Giacomo Cotellessa

Personal information
- Date of birth: 19 March 1987 (age 39)
- Place of birth: Genoa, Italy
- Height: 1.89 m (6 ft 2 in)
- Position: Midfielder

Team information
- Current team: S.C.D. Ligorna 1922

Youth career
- 1999 –2007: Genoa

Senior career*
- Years: Team / Apps / (Gls)
- 2006–2008: Genoa / 0 / (0)
- Jen 2006: → Chieti (loan) / 1 / (0)
- 2007–2008: → Valenzana (loan) / 26 / (3)
- 2008–2009: Sangiovannese / 20 / (1)
- 2009–2010: Borgorosso Arenzano / 25 / (6)
- 2010–2011: Sanremese / 8 / (0)
- Dec 2010: Lavagnese / 1 / (0)
- Dec 2010: → Chiavari (loan) / 8 / (0)
- 2011–2012: Asti / 15 / (0)
- 2012–2013: Ligorna / 22 / (4)

= Giacomo Cotellessa =

Italian footballer

Giacomo Cotellessa (born 19 March 1987) is an Italian footballer and his nickname is "Ghego".

==Biography==

===Genoa and loans===
Born in Genoa, Liguria, Cotellessa started his professional career at Genoa C.F.C. Cotellessa was a member of Primavera team (the U20 reserve A) in 2004–05 season, along with his brother Filippo Cotellessa.

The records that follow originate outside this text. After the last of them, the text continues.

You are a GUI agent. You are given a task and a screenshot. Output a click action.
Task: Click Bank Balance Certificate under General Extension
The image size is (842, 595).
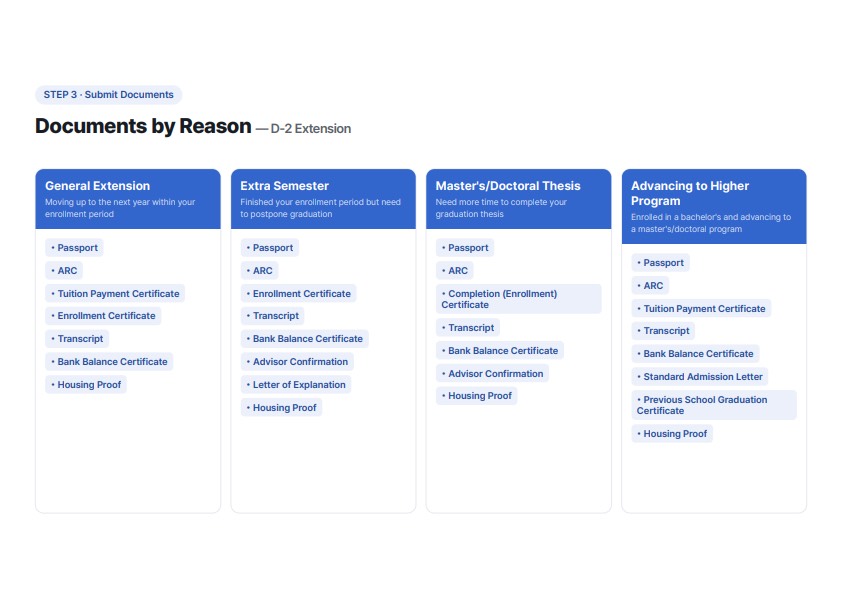(x=109, y=361)
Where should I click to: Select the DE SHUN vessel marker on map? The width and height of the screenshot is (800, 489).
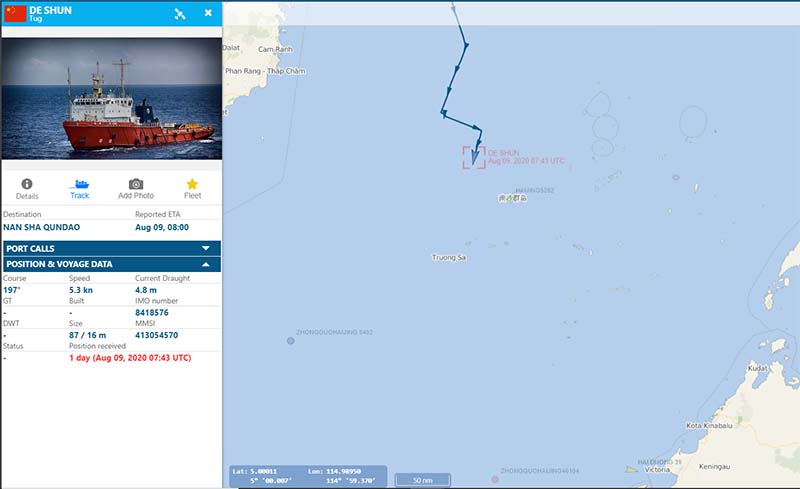(474, 157)
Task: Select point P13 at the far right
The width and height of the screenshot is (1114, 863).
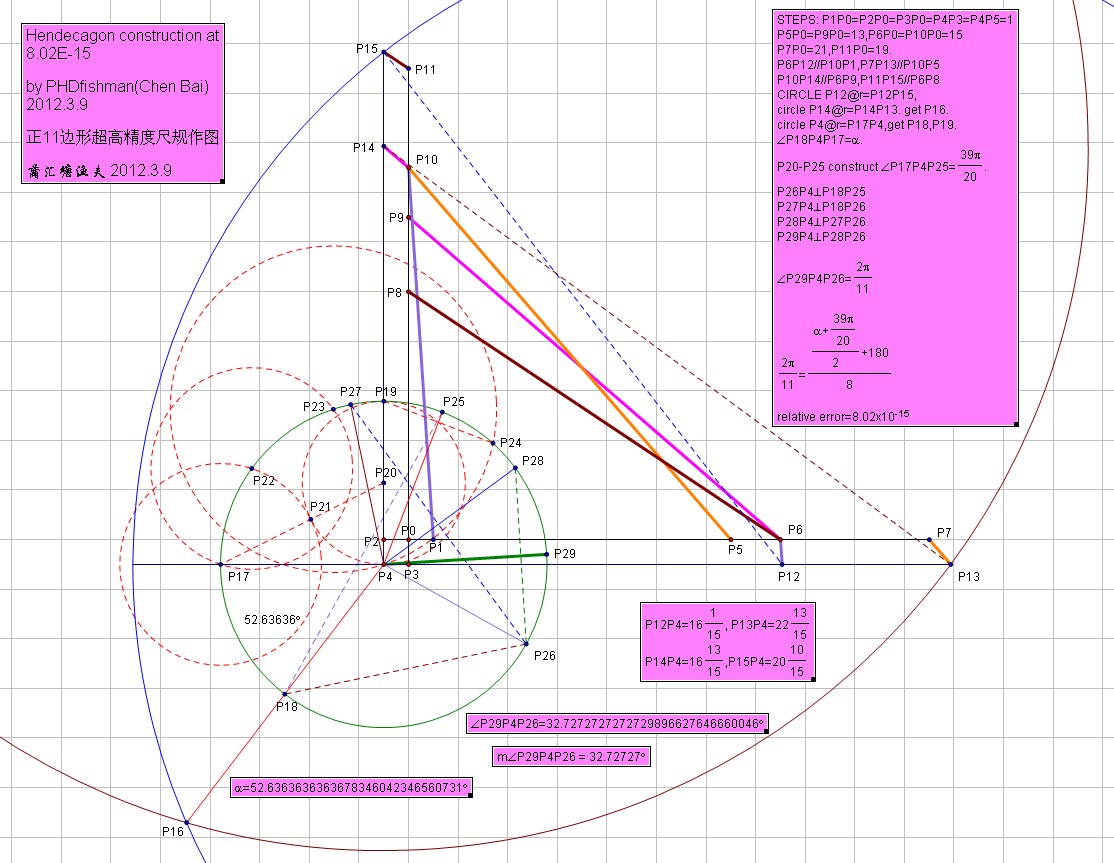Action: (949, 562)
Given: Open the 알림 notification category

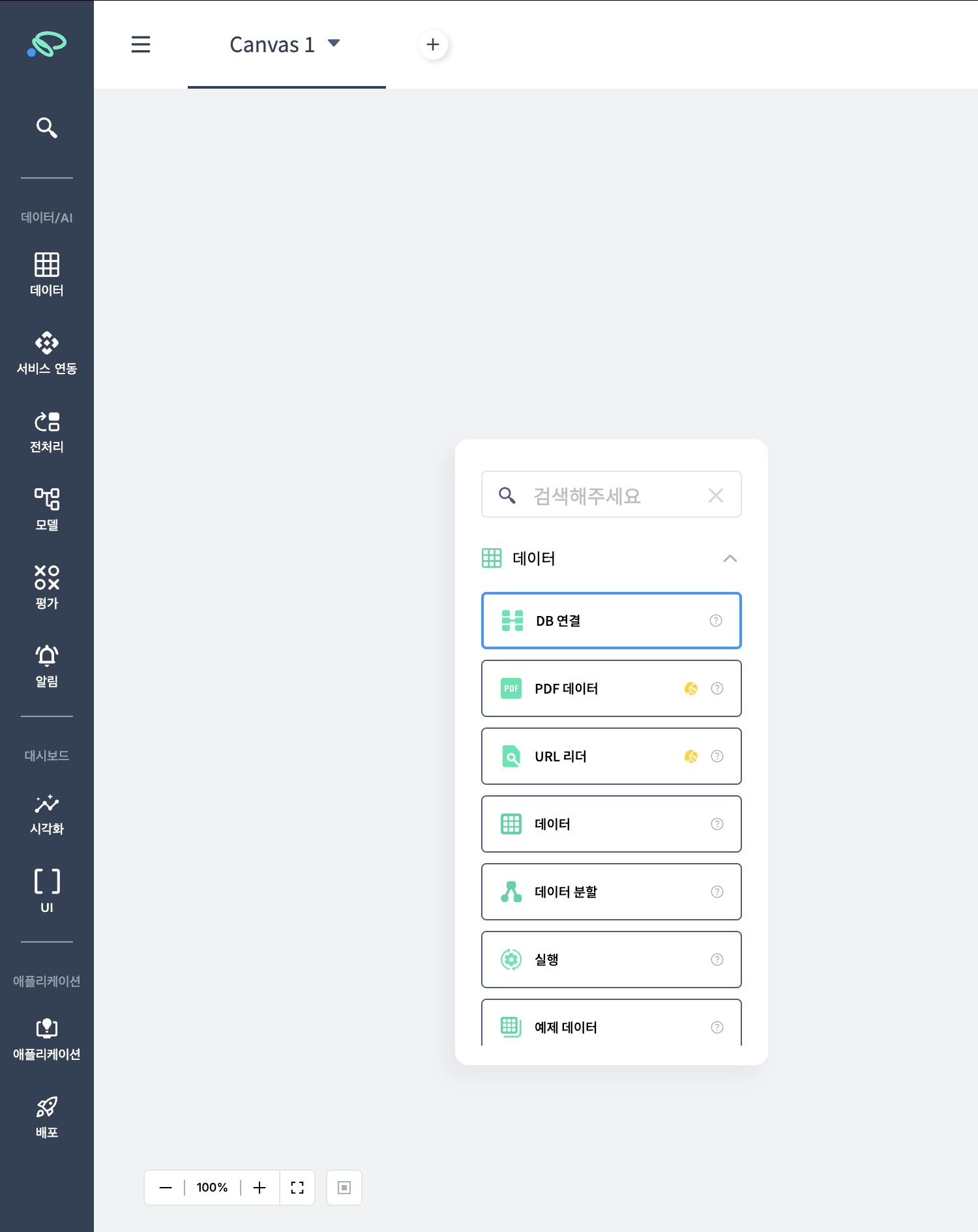Looking at the screenshot, I should coord(46,666).
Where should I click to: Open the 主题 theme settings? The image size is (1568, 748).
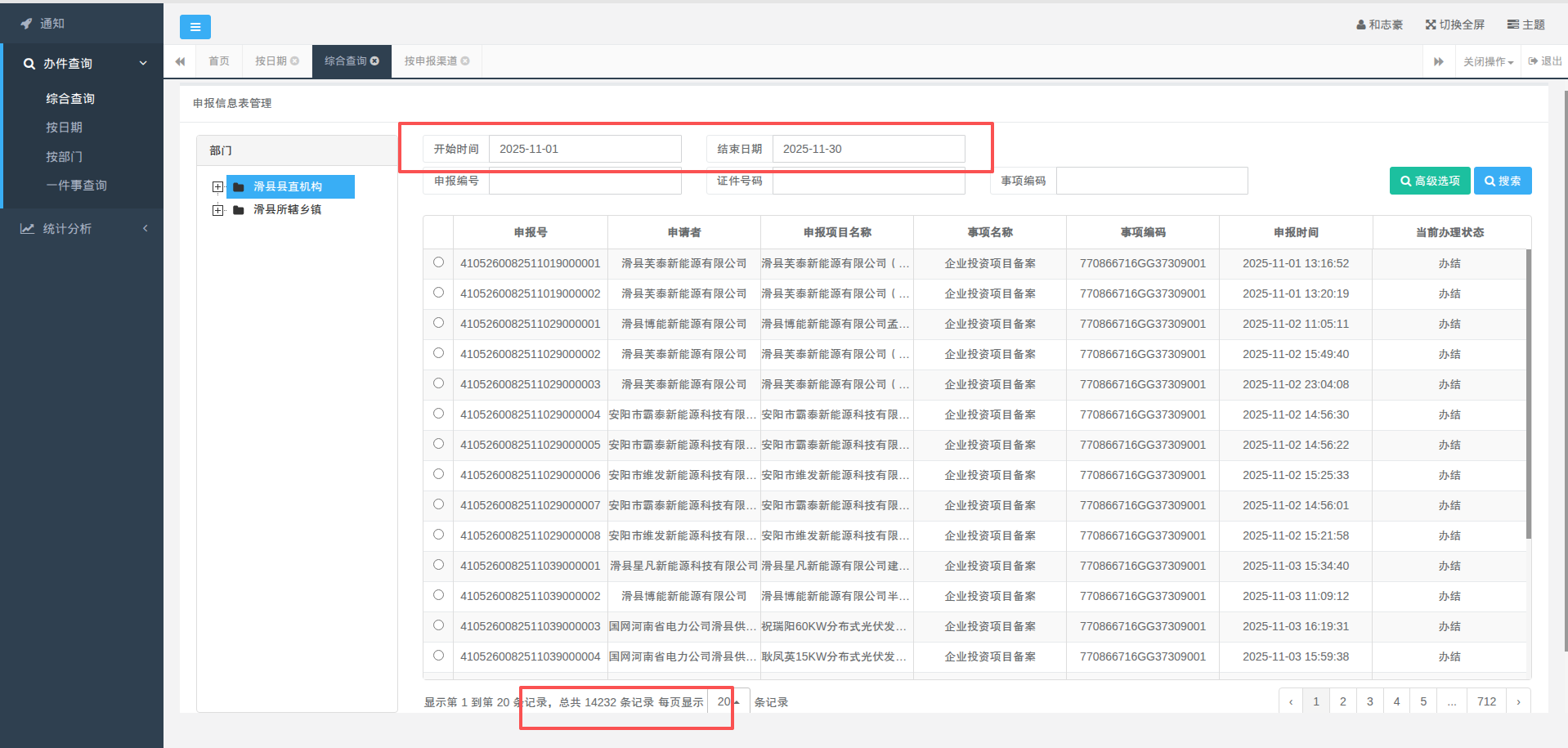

Giacomo started the next season with Genoa under 20 team, in January 2006 Giacomo left for Serie C1 club Chieti. and played once for the first team.

He returned to Genoa in 2006–07 season for its Primavera team and he won the " torneo di Viareggio cup " in February 2007.

In 2007 G.Cotellessa left for Serie C2 club Valenzana, while his brother Filippo Cotellessa left for Bolzanetese Virtus. G.Cotellessa played 26 times and scored three times in the fourth division.

In June 2008 he was transferred to Lucchese along with Genoa and Valenzana team-mate Alessandro Di Maio. However, after the bankrupt of Lucchese, Cotellessa left for Sangiovannese in co-ownership deal for a peppercorn fee of €500. He played 20 times in the fourth division (now called Lega Pro Seconda Divisione). In June 2009 Genoa gave up the remain 50% registration rights to Sangiovannese, made Genoa registered a financial loss of €500 in 2009 financial year, as the revenue of the other half already booked in 2008 financial year.

In September 2009 he terminated his contract with the Tuscany side.

===Serie D===
After a season with Borgorosso Arenzano (2009–2010), he returned to LP Seconda Divisione for Sanremese. (His brother Filippo was played for Arenzano from 2008 to 2010) Giacomo played 8 times in LP Seconda Divisione. In December, he terminated his contract again and left for Lavagnese, another Liguria but in Serie D. A month later he left for Chiavari Caperana, yet another fifth division club in the region. Giacomo went to Asti in the season 2011–2012 another fifth division club.

===International career===
In the season 2003–2004 he received two calls-up from Italy under-17 team.
In April 2005 he received another call-up from Italy under-18 team.
In February 2009 he received a call-up from Italy Universiade team to prepare for the event, he entered in the final team but sickbay for an injury he could not participate in the event in Belgrado.